── DOCUMENT PASSAGE ──
As a corollary of the predictions in Equations (6) and (7), the variance and mean of the distributions of extreme values drawn from different sample sizes follow a well-defined relationship (see Appendix). The agreement of this relationship with the population lag time data is shown in the inset of Fig. 3(B).
Taken together, the scaling of the mean and SD of τ according to the inoculum size [Equations (6) and (7)], the resulting relationship between variance and mean of τ, the collapse of normalized distributions of τ at different sample (inoculum) sizes, and the fit of the normalized distribution to the theoretical formula Equation (8), are consistent with population lag time being equal to the shortest cell lag time in the inoculum: τ = θmin. With our understanding that growth involves multiple simultaneous lineages, we conclude that, at the time of the shortest lag time in the inoculum, many cells must start growing in parallel.
A single leader cell determines population lag time
The agreement of statistical properties with predictions from EVT suggest that exit from lag phase is triggered by a single event—possibly a single leader cell—that signals the exit from lag to all other cells. To test this hypothesis, we performed a set of simulations where cells are not independent. As for previous simulations, at each inoculum size thousands of virtual populations were generated (see simulation code in the Appendix). For each inoculum, the cell lag time of each founder cell was drawn at random from the experimental single-cell lag time distribution (Fig. 2B) and then set to the shortest cell lag time in the sample. This means that all founder cells begin to proliferate at the same time as the leader cell with population lag time τ = θmin. As in the previous simulation, the numerical population was allowed to grow exponentially with population lag time being estimated as per the experiments.
───
◆ **DESCRIPTION OF THE TASK**
Please answer from the passage on population lag time: in the simulations where cells are not independent, what was each founder cell's lag time set to after being drawn at random? The material has no connection to the passage on population lag time.
── DATASET CONTENT ──
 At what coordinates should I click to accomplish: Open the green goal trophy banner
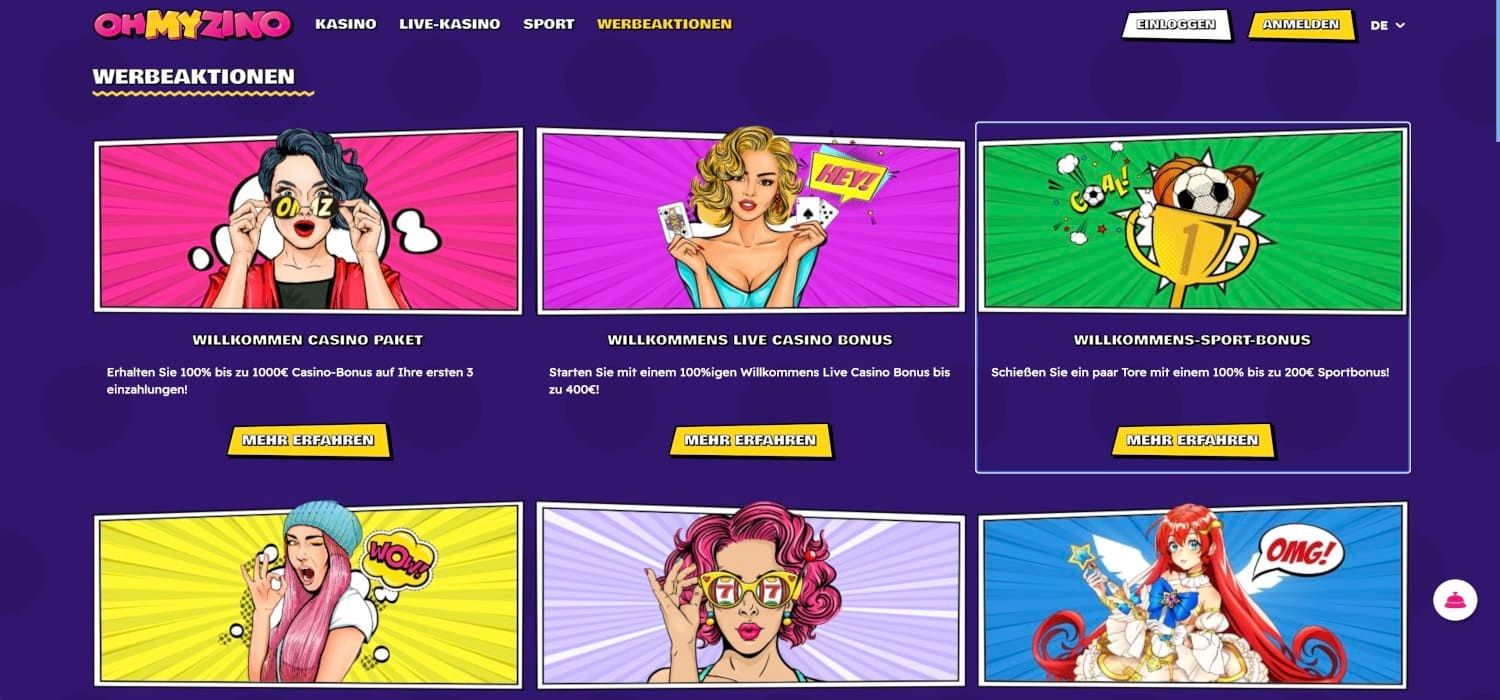(x=1192, y=220)
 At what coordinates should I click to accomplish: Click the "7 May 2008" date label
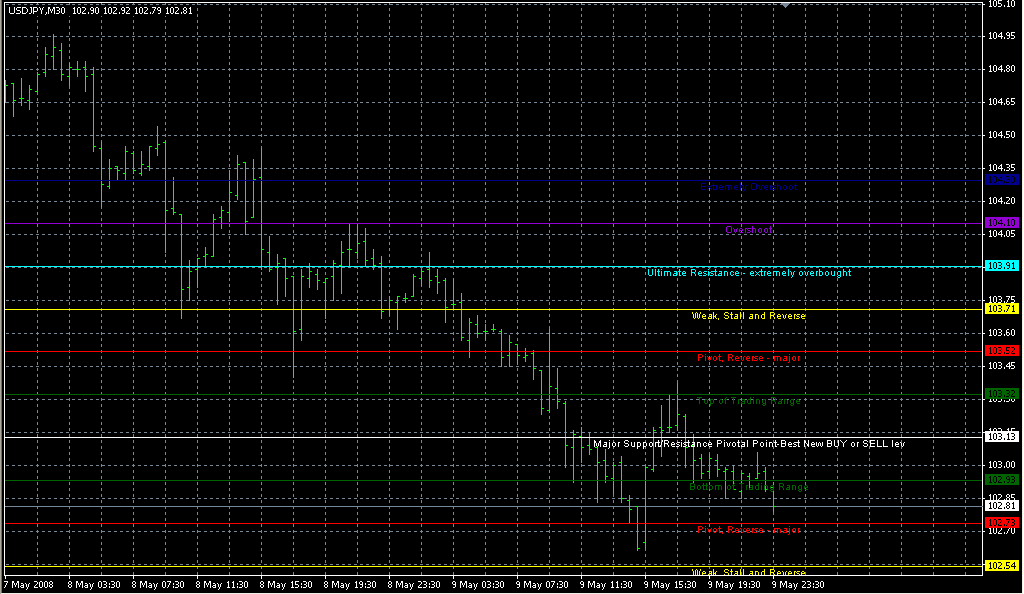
───
◆ **RESPONSE TO THE EXERCISE**
The shortest cell lag time in the sample.